Recover files from damaged media

Notes published the
7 - 9 minutes to read, 1704 words

That the hardware works correctly is often taken for granted, but sometimes the media where our data is stored might partially break.

The solution is simple: restore the data from your backup.

But what if you do not have a backup?

Then back up all the data you care about (a simple copy on a different drive is a good start), and then attempt to recover as much data as possible.

Workspace

Before trying to recover the data, some assumptions

  • Use a GNU/Linux-based system

  • The system recognizes the faulty device

  • Trying to recover data from a faulty device, not data you have deleted by accident

  • Workspace with enough space for copying the whole drive at least twice

It does not matter if the device is a USB stick or a DVD, in fact, I had to recover the data from a scratched Blu-ray disc.
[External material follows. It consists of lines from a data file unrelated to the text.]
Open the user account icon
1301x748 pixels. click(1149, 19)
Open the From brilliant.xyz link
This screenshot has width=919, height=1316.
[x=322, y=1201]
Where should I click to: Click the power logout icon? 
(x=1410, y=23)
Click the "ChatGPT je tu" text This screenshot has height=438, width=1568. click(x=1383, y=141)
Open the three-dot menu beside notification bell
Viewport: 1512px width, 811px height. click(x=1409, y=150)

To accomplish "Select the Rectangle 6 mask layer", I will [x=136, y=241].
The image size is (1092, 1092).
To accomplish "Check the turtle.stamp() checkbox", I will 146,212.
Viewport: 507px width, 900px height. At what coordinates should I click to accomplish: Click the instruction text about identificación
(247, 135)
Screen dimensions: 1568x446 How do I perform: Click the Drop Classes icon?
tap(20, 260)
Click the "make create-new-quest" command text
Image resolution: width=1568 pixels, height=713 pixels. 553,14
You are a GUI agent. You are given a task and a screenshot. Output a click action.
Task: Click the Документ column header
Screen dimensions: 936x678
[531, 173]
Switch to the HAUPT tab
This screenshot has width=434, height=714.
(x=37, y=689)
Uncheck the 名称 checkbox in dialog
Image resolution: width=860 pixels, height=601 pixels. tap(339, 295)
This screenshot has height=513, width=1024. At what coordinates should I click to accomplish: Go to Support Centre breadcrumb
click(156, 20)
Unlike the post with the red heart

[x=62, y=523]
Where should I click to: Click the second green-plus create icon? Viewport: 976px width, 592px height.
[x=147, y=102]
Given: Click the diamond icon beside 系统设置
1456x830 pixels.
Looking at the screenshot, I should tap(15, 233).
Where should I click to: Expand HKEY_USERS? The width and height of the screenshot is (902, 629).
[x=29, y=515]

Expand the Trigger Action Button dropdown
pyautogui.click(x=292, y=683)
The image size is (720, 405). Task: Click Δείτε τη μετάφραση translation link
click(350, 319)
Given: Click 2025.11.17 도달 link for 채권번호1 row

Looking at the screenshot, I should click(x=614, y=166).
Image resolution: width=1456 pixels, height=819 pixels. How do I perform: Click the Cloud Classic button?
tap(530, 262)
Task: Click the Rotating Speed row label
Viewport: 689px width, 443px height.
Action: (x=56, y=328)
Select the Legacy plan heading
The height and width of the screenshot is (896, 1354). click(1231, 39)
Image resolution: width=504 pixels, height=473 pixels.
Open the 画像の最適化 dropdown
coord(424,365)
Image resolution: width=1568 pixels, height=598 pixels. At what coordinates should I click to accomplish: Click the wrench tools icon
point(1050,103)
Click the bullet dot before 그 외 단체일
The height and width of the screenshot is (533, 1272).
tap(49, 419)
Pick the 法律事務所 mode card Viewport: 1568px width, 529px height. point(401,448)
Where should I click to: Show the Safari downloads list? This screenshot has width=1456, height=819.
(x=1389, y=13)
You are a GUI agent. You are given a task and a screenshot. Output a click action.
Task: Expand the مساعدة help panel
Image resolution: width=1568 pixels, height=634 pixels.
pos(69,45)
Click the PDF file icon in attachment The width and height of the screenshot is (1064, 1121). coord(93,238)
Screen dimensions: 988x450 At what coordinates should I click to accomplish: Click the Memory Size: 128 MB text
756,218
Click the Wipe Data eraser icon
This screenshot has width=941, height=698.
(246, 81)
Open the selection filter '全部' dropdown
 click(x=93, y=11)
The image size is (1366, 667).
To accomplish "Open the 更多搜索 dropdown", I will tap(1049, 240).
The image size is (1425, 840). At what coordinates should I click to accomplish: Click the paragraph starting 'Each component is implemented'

Blu-ray discs can hold a lot of data, in my case, it contained approximately 41GB of data, thus I made sure to have at least 80GB of data free.

41GB would have been the minimum required, as I want to make a copy of the data. As it might not be possible to recover all the data, the copy might be corrupt. Depending on the data it might be possible to repair it, as the repairing process alters the data and might destroy some information, it is recommended to do a copy of the recovered data.

Optical media

In the case of optical media (CD, DVD, Blu-ray), it is possible to try to clean them up.

As explained on this guide, one should

To clean a CD or DVD a microfiber cleaning cloth or cotton-based tissue or cloth is recommended.

Any materials used should be checked to ensure they are non-abrasive. In most instances water will suffice as a cleaning agent. If water does not remove everything then a more powerful cleaner such as isopropyl alcohol can be used, but this should only be used in the most extreme of cases.

Dedicated CD and DVD wipes are also available which are already coated in a suitable cleaning solution.

For Blu-ray discs a soft cloth can be used instead of the tissue because it has a much harder surface, and a very mild detergent can also be used if necessary.

and (emphasis mine)

Hold the disc from the outer edges with the index finger and thumb of one hand. Avoid directly holding the playing surface, as this is likely to introduce further smudges, and possible damage. If a detergent is being used then it should be sprayed on the cloth or tissue rather than directly to the disc.

The discs must be cleaned in a specific pattern; Do not move the cloth in a circular pattern, rather wipe the disc from the centre, out towards the edges. This greatly reduces the chances of spoiling the disc as any scratches caused by such a motion will have very minimal effect on the readability of music or data. Specifically, Blu-ray discs should never be wiped in a circular pattern.

Pay attention during the process, you do not want to scratch the disk further.

With some luck, your disc player might be able to read all the data correctly.

I wasn’t lucky.

Memory cards

Adapters …​ USB adapters are, in my experience, the worst.

Luckily my computer has a slot for SD cards, and adapters from mini-SD to SD seem to be good enough.

external drives, USB sticks, and memory cards

mount as read-only, instruct the OS not to try to repair the filesystem.

Use ddrescue to scrape as much data as possible

After realizing that I was unable to read some data from the Blu-ray disc, I fired up ddrescue.

This program is able to copy the data from the faulty device and store the information about which data it was not able to read.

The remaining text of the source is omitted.